> Your instructions: Among the entries below, find the lines with "target" and copy them.

[Start of section]

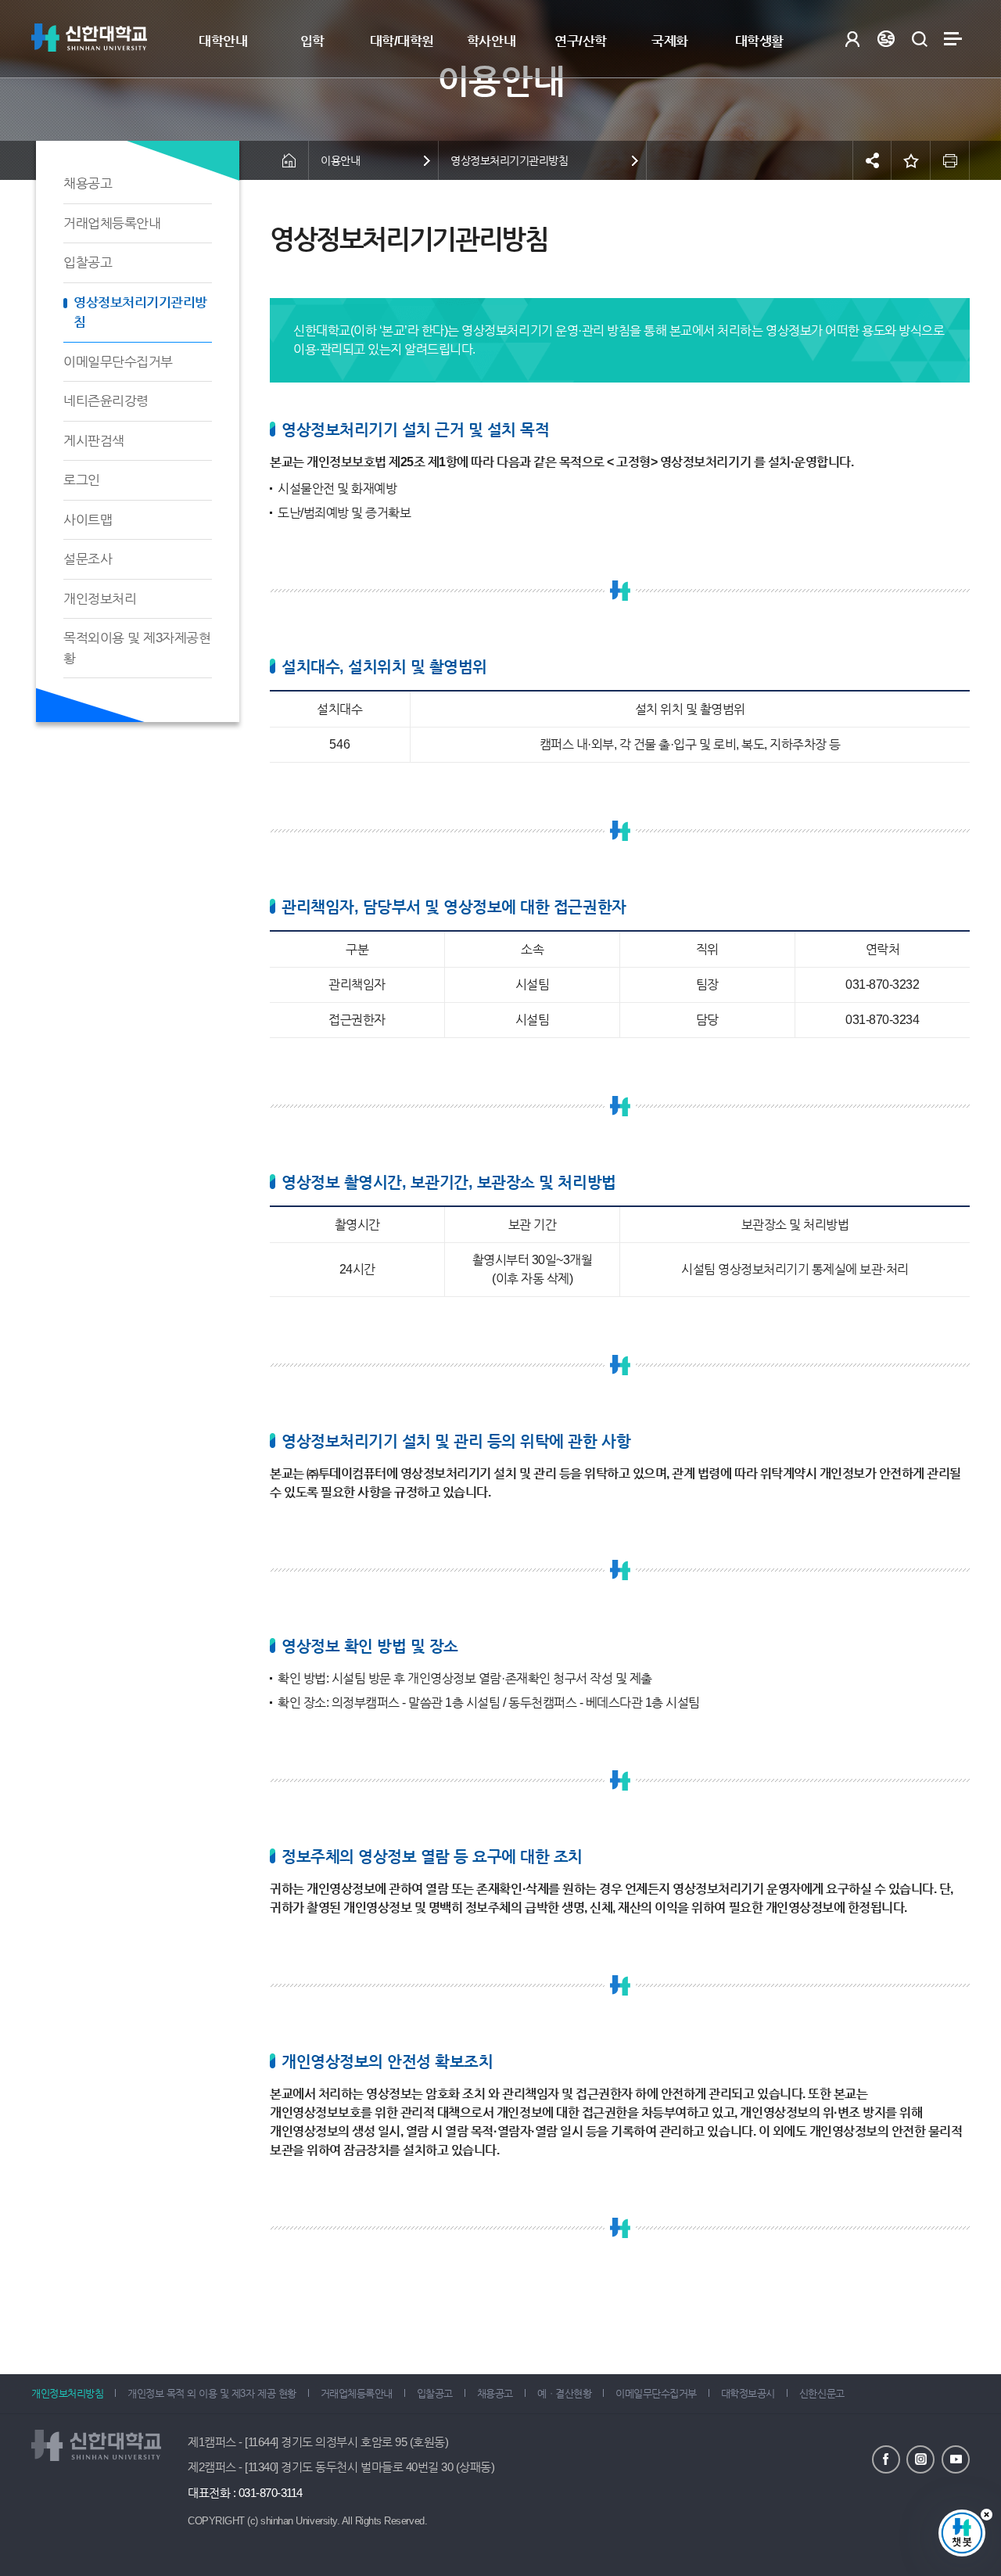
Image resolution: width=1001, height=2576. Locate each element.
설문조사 (87, 558)
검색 (919, 39)
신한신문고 (822, 2393)
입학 (312, 41)
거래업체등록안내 (111, 223)
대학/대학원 (402, 41)
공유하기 (872, 160)
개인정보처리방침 (67, 2393)
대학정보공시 (748, 2393)
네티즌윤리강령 (106, 400)
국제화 (669, 41)
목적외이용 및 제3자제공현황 (136, 648)
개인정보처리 (99, 598)
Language (885, 39)
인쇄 (950, 160)
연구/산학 (580, 41)
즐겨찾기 (911, 160)
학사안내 (491, 41)
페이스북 (886, 2459)
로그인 (852, 39)
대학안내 (223, 41)
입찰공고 (87, 262)
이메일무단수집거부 (118, 361)
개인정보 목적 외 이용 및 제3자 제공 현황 (211, 2393)
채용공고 (87, 183)
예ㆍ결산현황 (564, 2393)
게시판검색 (93, 440)
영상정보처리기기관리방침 (140, 312)
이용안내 (340, 160)
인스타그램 (920, 2459)
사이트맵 (953, 39)
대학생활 (759, 41)
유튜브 (956, 2459)
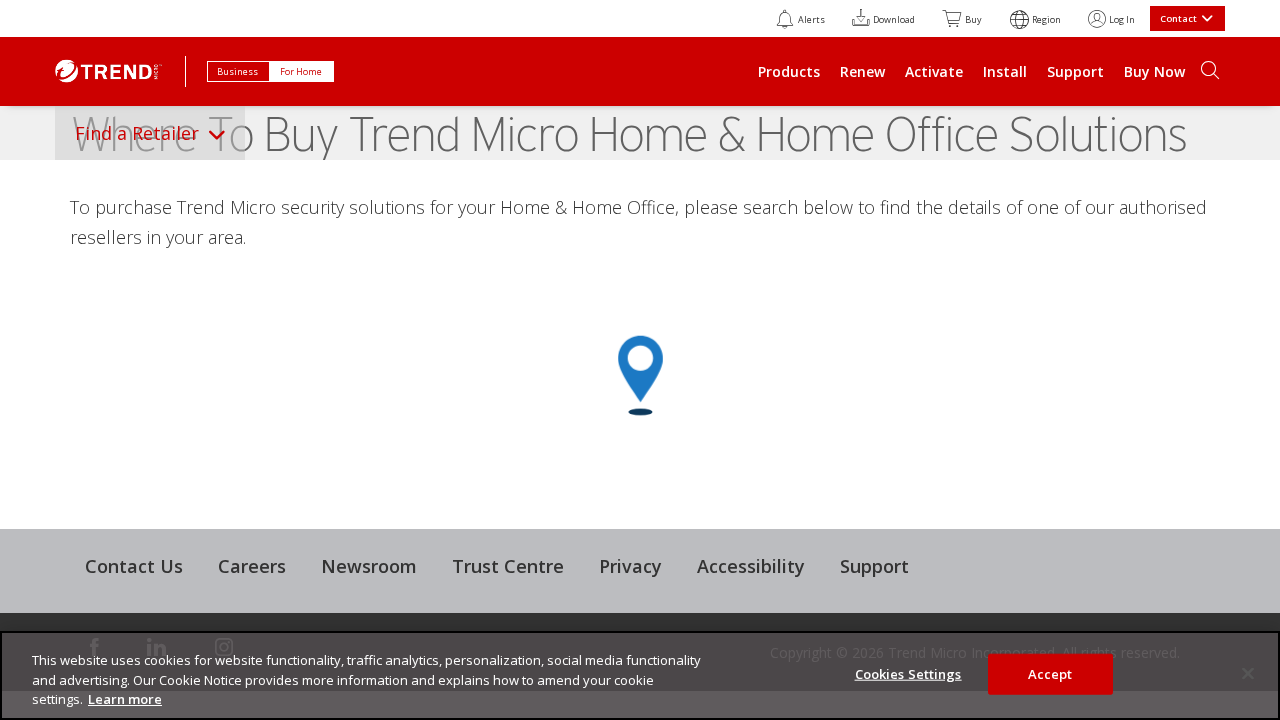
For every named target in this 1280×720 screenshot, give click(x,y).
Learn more (125, 699)
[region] (640, 675)
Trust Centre (508, 566)
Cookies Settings (908, 673)
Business (238, 71)
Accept (1050, 673)
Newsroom (369, 566)
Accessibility (751, 566)
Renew (862, 71)
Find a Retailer (137, 133)
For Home (302, 71)
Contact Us (134, 566)
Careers (252, 566)
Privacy (630, 566)
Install (1005, 71)
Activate (934, 71)
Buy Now (1154, 71)
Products (789, 71)
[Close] (1248, 673)
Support (1075, 71)
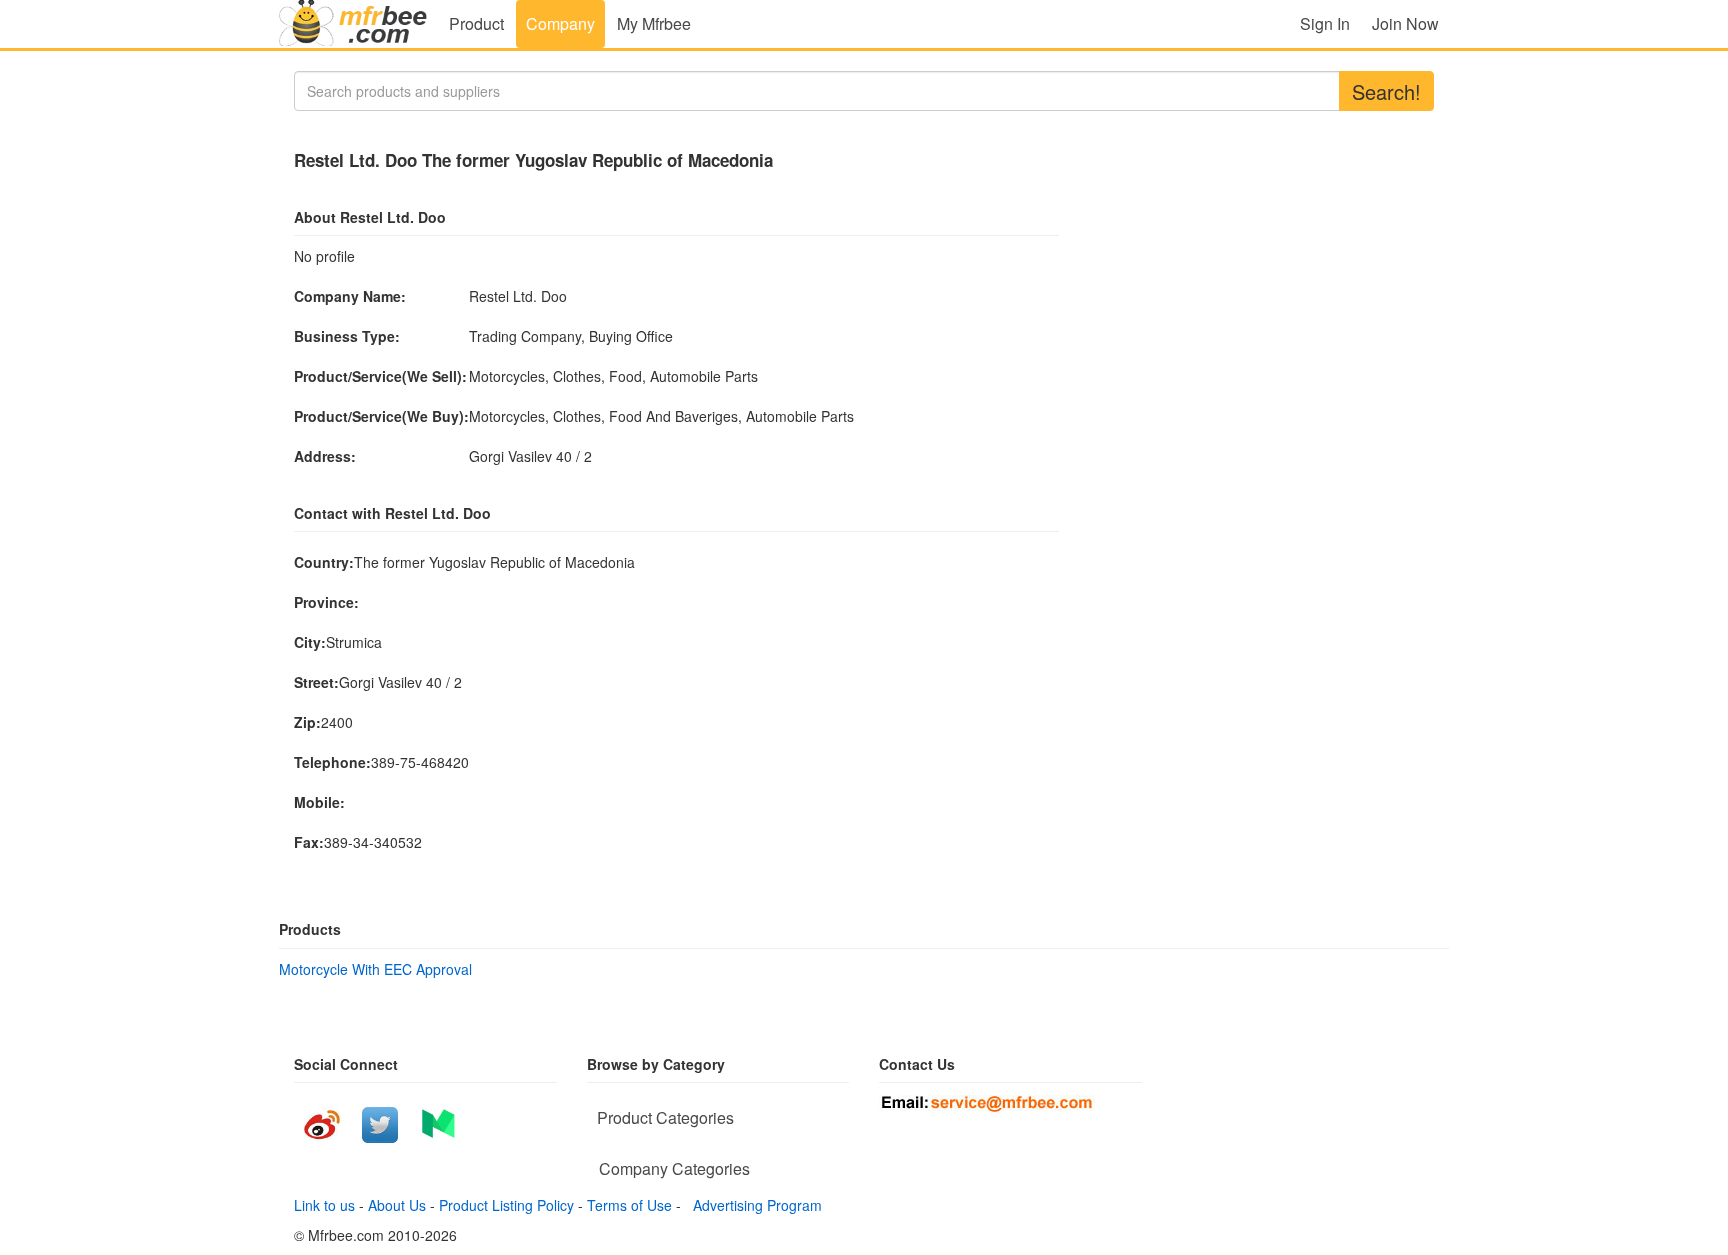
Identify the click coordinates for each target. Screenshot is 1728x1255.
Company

[End of section]

> Answer section:
For every named target in this 1280×720 screenshot, give click(x,y).
Identify the click coordinates for each target. Screenshot is 1728x1255.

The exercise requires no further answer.